BI Sumut Dorong Penguatan Rantai Pasok Pangan Regional Melalui Forum KAD Sumbagut 2026
Bank Indonesia Sumatera Utara (BI Sumut) aktif mendorong penguatan rantai pasok pangan regional melalui Forum Kerja Sama Antar Daerah (KAD) Sumbagut 2026. Inisiatif ini krusial untuk stabilisasi harga dan pengendalian inflasi, simak strategi lengkapnya!
Bank Indonesia (BI) Provinsi Sumatera Utara (Sumut) secara proaktif menginisiasi Forum Kerja Sama Antar Daerah (KAD) Regional Sumatera Bagian Utara (Sumbagut) 2026. Kegiatan strategis ini bertujuan utama untuk memperkuat rantai pasok pangan di wilayah tersebut. Penguatan ini menjadi krusial dalam upaya menjaga stabilitas harga komoditas pangan yang strategis.
Inisiatif Forum KAD ini merupakan bagian integral dari komitmen implementasi Gerakan Pengendalian Inflasi dan Pangan Sejahtera (GPIPS) wilayah Sumatera. Program ini telah dicanangkan sejak awal tahun 2026, menunjukkan keseriusan dalam mengatasi tantangan inflasi. BI Sumut meyakini bahwa langkah-langkah ini akan memberikan dampak positif bagi perekonomian regional.

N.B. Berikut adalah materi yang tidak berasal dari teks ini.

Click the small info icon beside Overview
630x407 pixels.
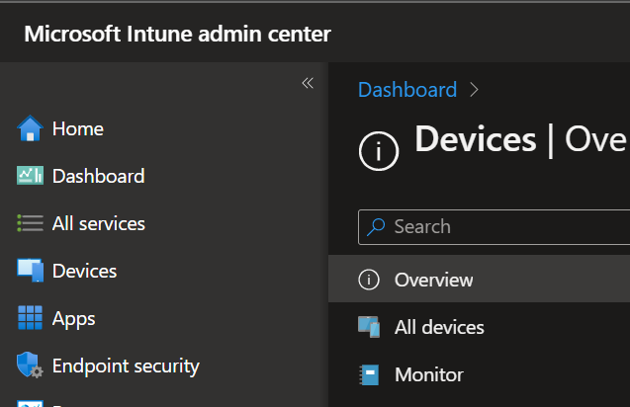click(369, 280)
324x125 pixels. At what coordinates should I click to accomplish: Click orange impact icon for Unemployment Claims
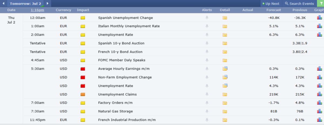point(83,94)
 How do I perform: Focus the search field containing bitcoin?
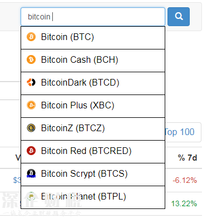(93, 17)
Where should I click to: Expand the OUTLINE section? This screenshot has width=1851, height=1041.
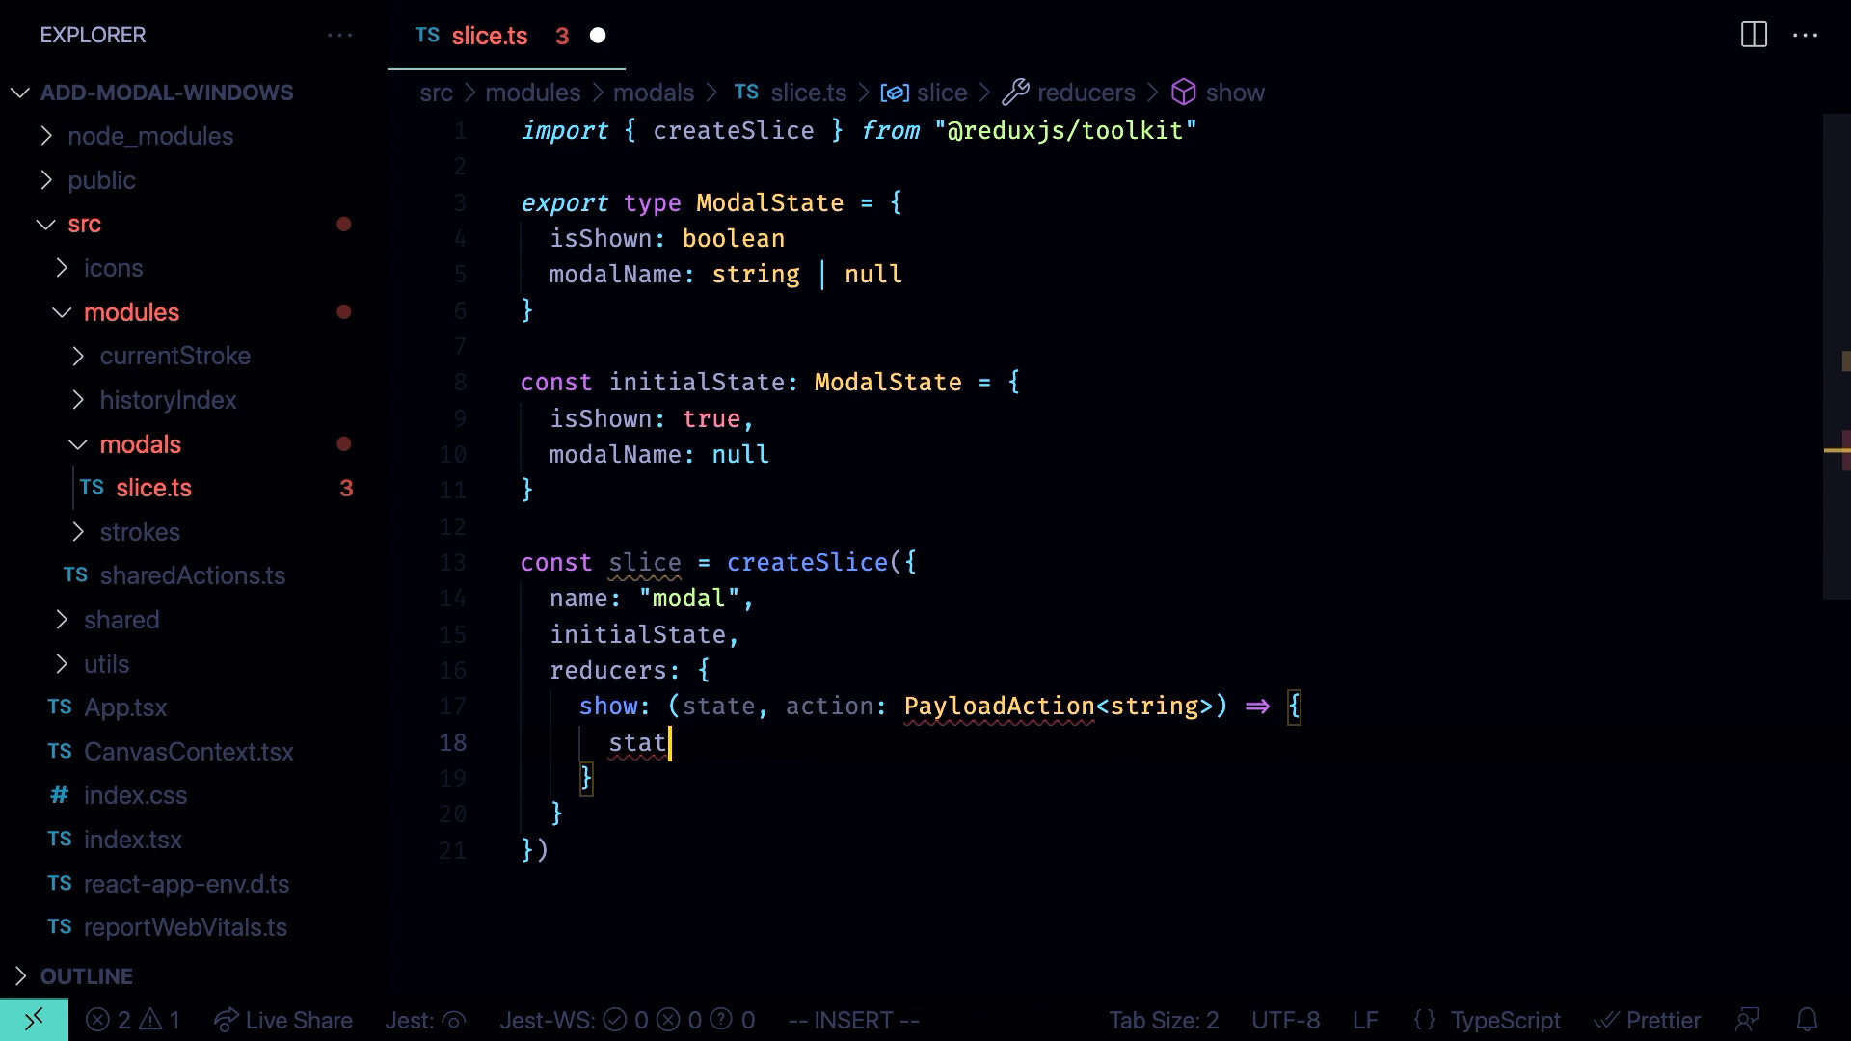click(x=85, y=975)
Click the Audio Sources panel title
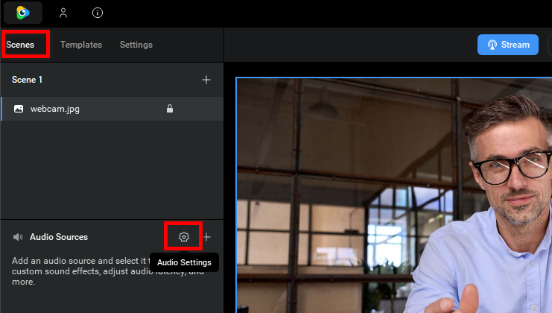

Deputi Kepala Kantor Perwakilan BI Provinsi Sumatera Utara, Iman Gunadi, menekankan pentingnya perluasan jaringan perdagangan antardaerah. Hal ini juga termasuk pengurangan asimetri informasi terkait akses pasar komoditas pangan strategis di wilayah Sumut. Upaya ini diharapkan dapat menciptakan ekosistem pangan yang lebih efisien dan terintegrasi.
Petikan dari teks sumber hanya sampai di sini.